*EXERCISE REQUIREMENTS:*
Rewrite all of the records below, changing "Screen dimensions" to "Screen size" wherever it appears and leaving everything else the same. Leave the pictures out of your answer.

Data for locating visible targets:
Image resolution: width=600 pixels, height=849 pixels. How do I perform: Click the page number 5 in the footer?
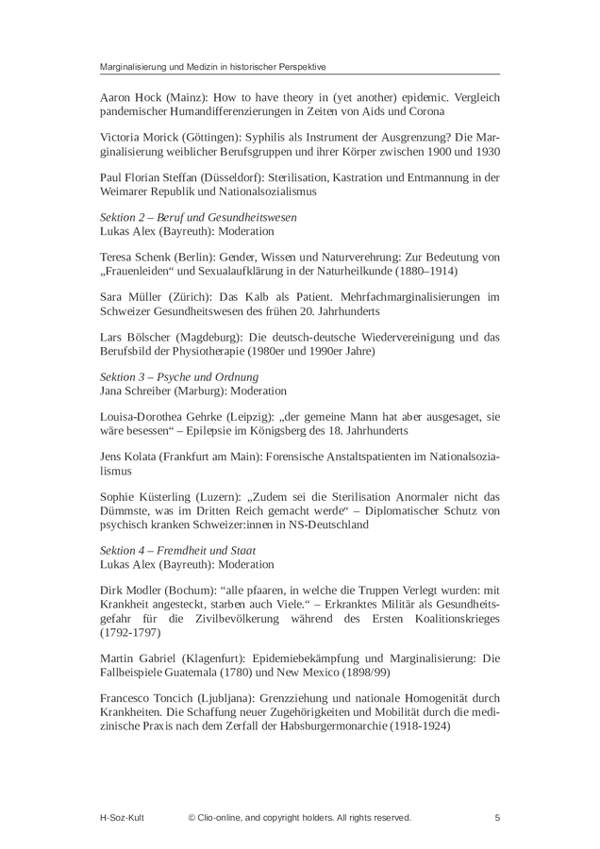497,817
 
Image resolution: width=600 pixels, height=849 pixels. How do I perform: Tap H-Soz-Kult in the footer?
124,817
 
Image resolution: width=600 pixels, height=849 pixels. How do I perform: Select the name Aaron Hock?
130,96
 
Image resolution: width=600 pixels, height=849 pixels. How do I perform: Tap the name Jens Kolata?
127,457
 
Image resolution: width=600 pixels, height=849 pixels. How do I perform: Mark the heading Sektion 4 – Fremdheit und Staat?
177,550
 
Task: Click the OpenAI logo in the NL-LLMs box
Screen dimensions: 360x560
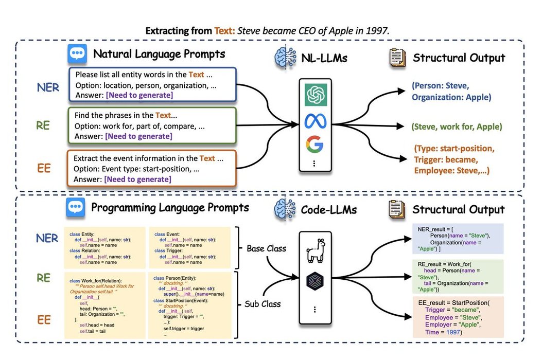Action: pyautogui.click(x=313, y=95)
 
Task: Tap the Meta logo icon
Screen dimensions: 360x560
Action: pyautogui.click(x=313, y=120)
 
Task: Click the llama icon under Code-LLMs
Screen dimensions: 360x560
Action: pyautogui.click(x=313, y=250)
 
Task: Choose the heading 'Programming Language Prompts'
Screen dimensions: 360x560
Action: pyautogui.click(x=170, y=208)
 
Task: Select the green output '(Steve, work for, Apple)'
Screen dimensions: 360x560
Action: pyautogui.click(x=457, y=127)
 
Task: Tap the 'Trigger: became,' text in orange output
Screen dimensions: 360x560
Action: pyautogui.click(x=446, y=159)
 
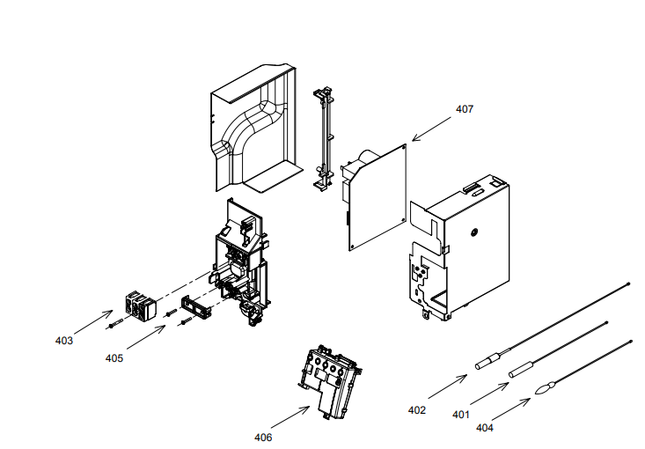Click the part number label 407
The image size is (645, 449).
tap(464, 110)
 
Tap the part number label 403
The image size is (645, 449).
tap(63, 340)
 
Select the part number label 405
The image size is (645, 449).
tap(114, 358)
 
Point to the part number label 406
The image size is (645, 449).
tap(263, 437)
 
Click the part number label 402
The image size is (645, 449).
tap(417, 409)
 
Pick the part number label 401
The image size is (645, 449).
tap(461, 414)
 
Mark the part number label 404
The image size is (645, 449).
tap(485, 427)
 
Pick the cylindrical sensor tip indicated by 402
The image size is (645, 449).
tap(488, 361)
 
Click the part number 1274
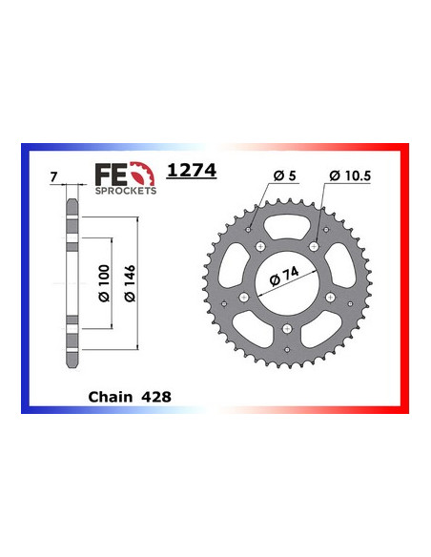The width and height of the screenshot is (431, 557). tap(192, 171)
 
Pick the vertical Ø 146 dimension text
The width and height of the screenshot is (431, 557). tap(128, 282)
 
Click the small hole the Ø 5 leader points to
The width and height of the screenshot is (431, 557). tap(252, 230)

*FULL ANSWER:*
Image resolution: width=600 pixels, height=849 pixels. How do I perform: Click the page number 5 in the footer?
497,817
 
Image resolution: width=600 pixels, height=849 pixels. How do I perform: Tap H-Soz-Kult in the footer?
124,817
 
Image resolution: width=600 pixels, height=849 pixels. How do I perform: Select the name Aaron Hock?
130,96
 
Image resolution: width=600 pixels, height=849 pixels. How do I perform: Tap the name Jens Kolata?
127,457
 
Image resolution: width=600 pixels, height=849 pixels. How do I perform: Mark the heading Sektion 4 – Fremdheit und Staat?
177,550
 
Task: Click the OpenAI logo in the NL-LLMs box
Screen size: 360x560
Action: pyautogui.click(x=313, y=95)
 
Task: Tap the Meta logo icon
Screen size: 360x560
Action: pyautogui.click(x=313, y=120)
 
Task: Click the llama icon under Code-LLMs
Screen size: 360x560
Action: pyautogui.click(x=313, y=250)
 
Task: Choose the heading 'Programming Language Prompts'
Screen size: 360x560
Action: pyautogui.click(x=170, y=208)
 
Task: Select the green output '(Steve, work for, Apple)'
Screen size: 360x560
Action: pyautogui.click(x=457, y=127)
 
Task: Tap the 'Trigger: became,' text in orange output
Screen size: 360x560
Action: pyautogui.click(x=446, y=159)
 
Click the part number label 407
The image size is (645, 449).
tap(464, 110)
 
Tap the part number label 403
The image size is (645, 449).
tap(63, 340)
 
Select the part number label 405
The image size is (645, 449).
tap(114, 358)
 
Point to the part number label 406
The image size is (645, 449).
tap(263, 437)
 
Click the part number label 402
The image size is (645, 449).
tap(417, 409)
 
Pick the part number label 401
The image size is (645, 449).
tap(461, 414)
 
Mark the part number label 404
The image size is (645, 449).
tap(485, 427)
 
Pick the cylindrical sensor tip indicated by 402
The image size is (645, 449).
tap(488, 361)
 
Click the part number 1274
The width and height of the screenshot is (431, 557). tap(192, 171)
 
Pick the vertical Ø 146 dimension text
The width and height of the screenshot is (431, 557). tap(128, 282)
 
Click the small hole the Ø 5 leader points to
The width and height of the screenshot is (431, 557). tap(252, 230)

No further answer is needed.